All lines in the material below that hold "screenshot" should be found and copied.

┏━━

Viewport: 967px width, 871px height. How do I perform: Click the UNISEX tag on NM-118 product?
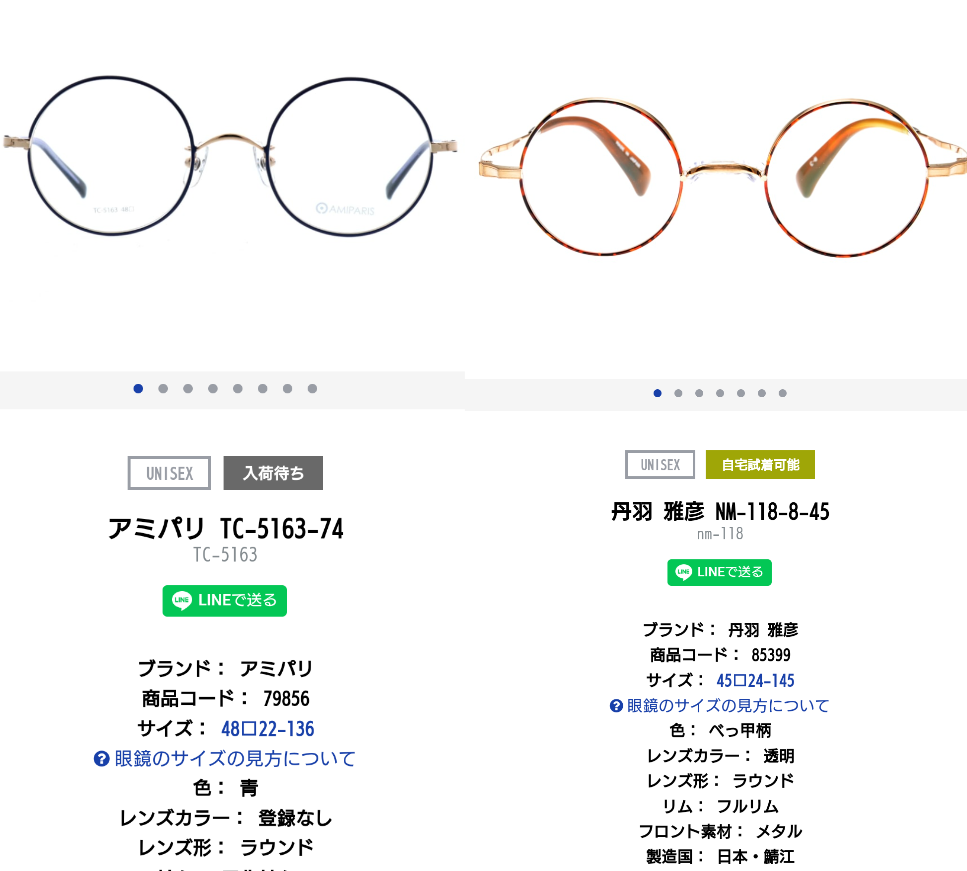(660, 464)
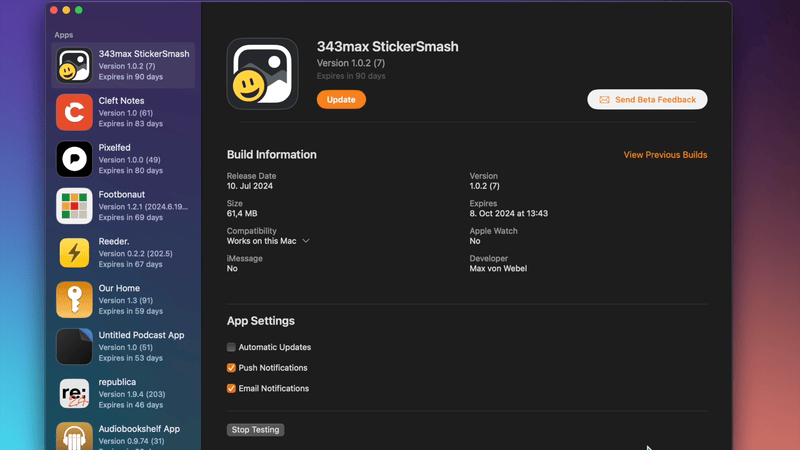Click the Stop Testing button
The image size is (800, 450).
pos(255,430)
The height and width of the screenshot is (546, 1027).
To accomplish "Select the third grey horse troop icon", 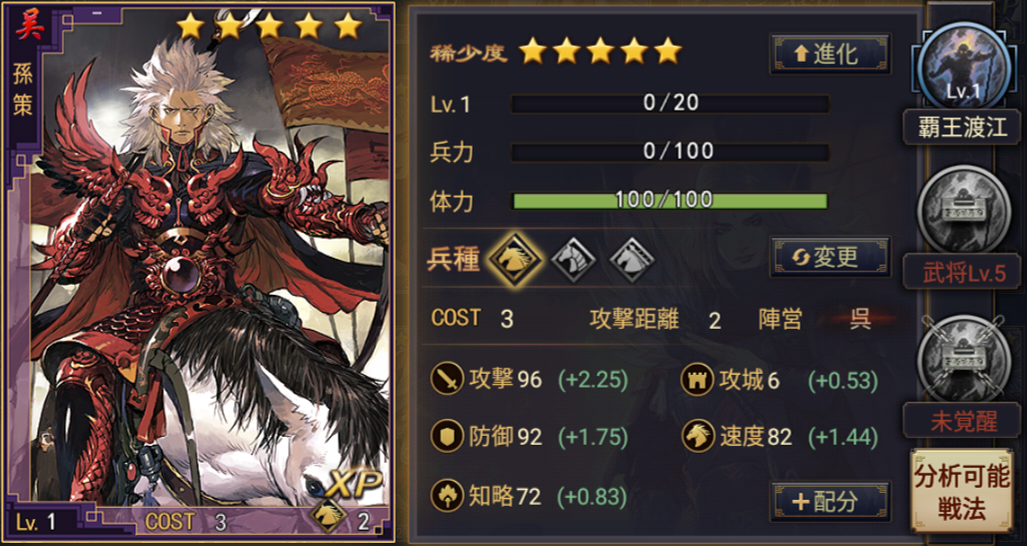I will click(632, 260).
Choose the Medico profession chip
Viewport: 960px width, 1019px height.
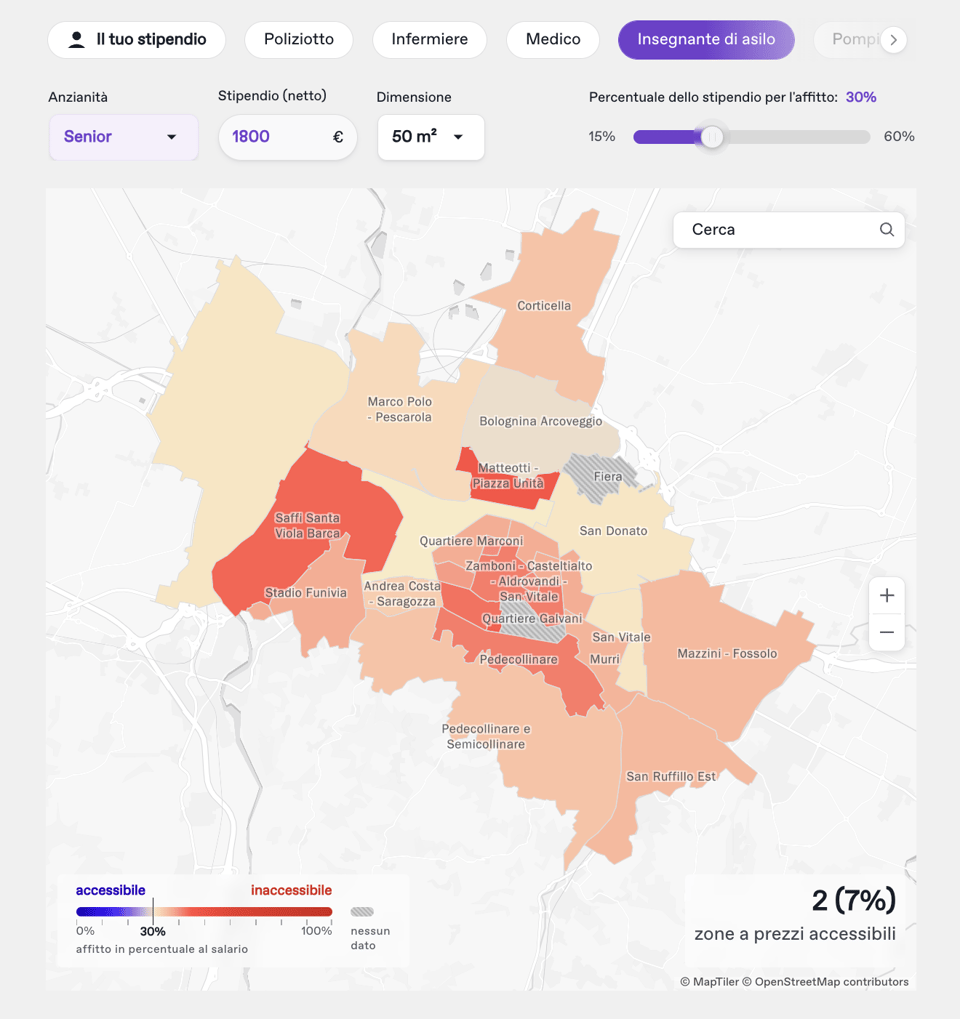tap(552, 40)
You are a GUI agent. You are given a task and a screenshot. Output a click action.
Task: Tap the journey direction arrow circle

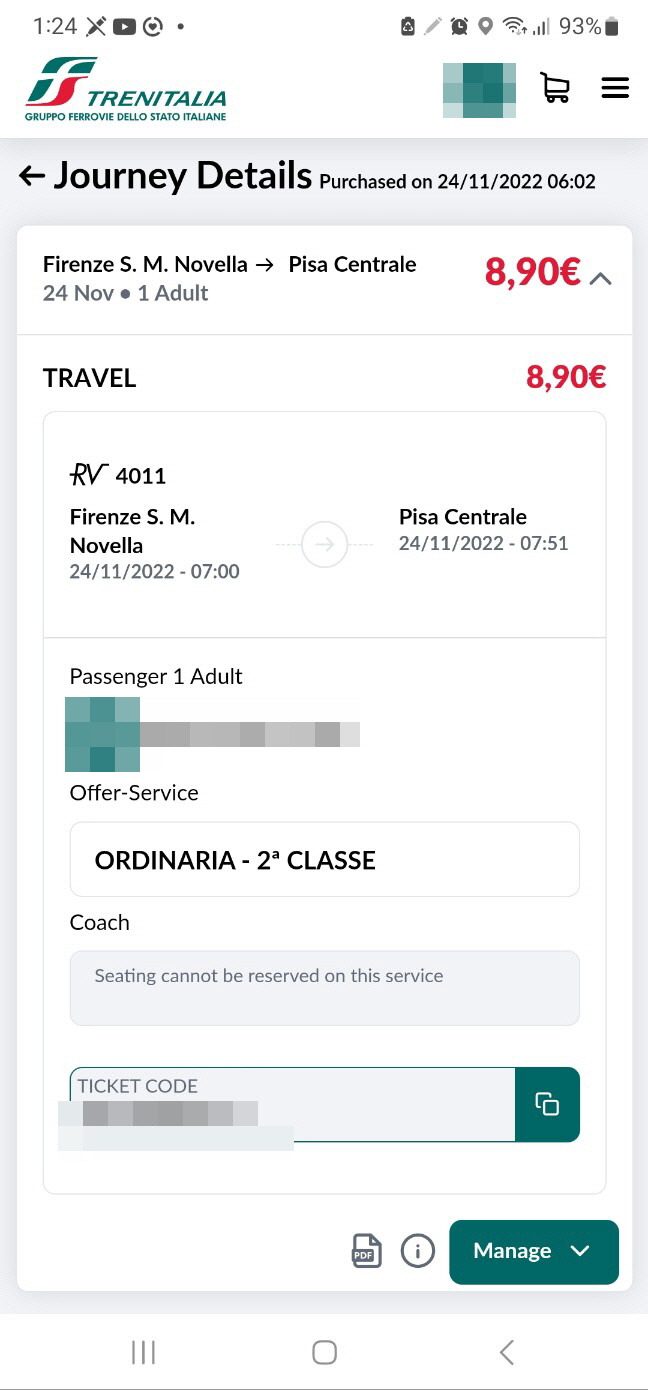[324, 545]
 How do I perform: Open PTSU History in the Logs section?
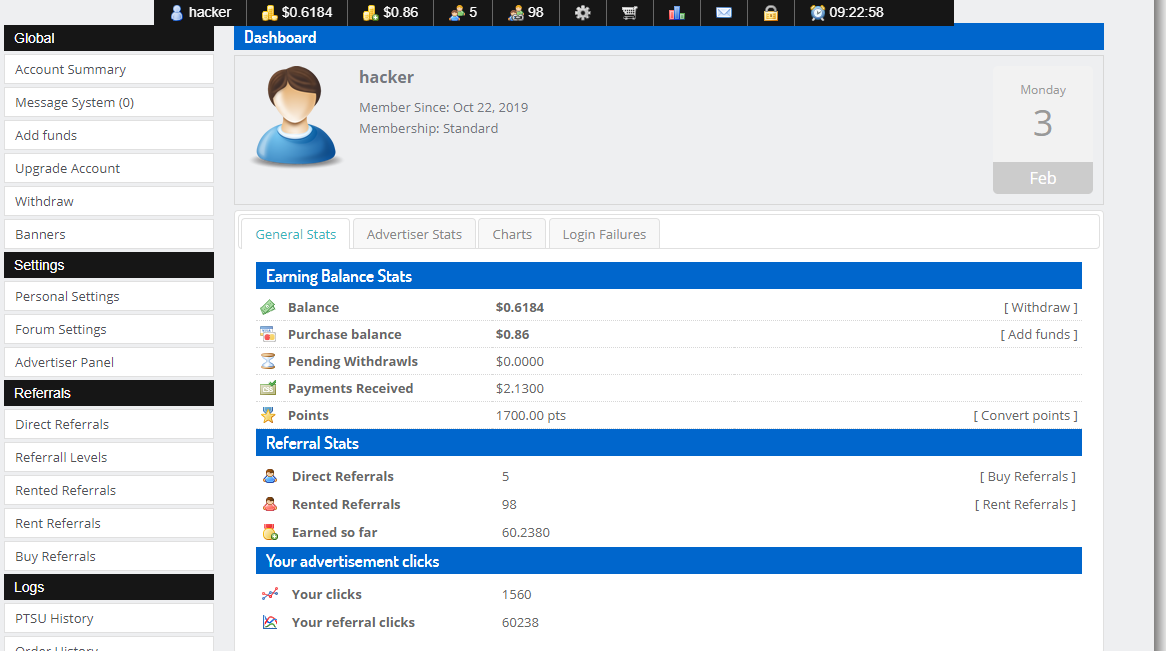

┗━━

### TASK RESPONSE
The height and width of the screenshot is (546, 1027).
You are a GUI agent. You are given a task and a screenshot. Output a click action.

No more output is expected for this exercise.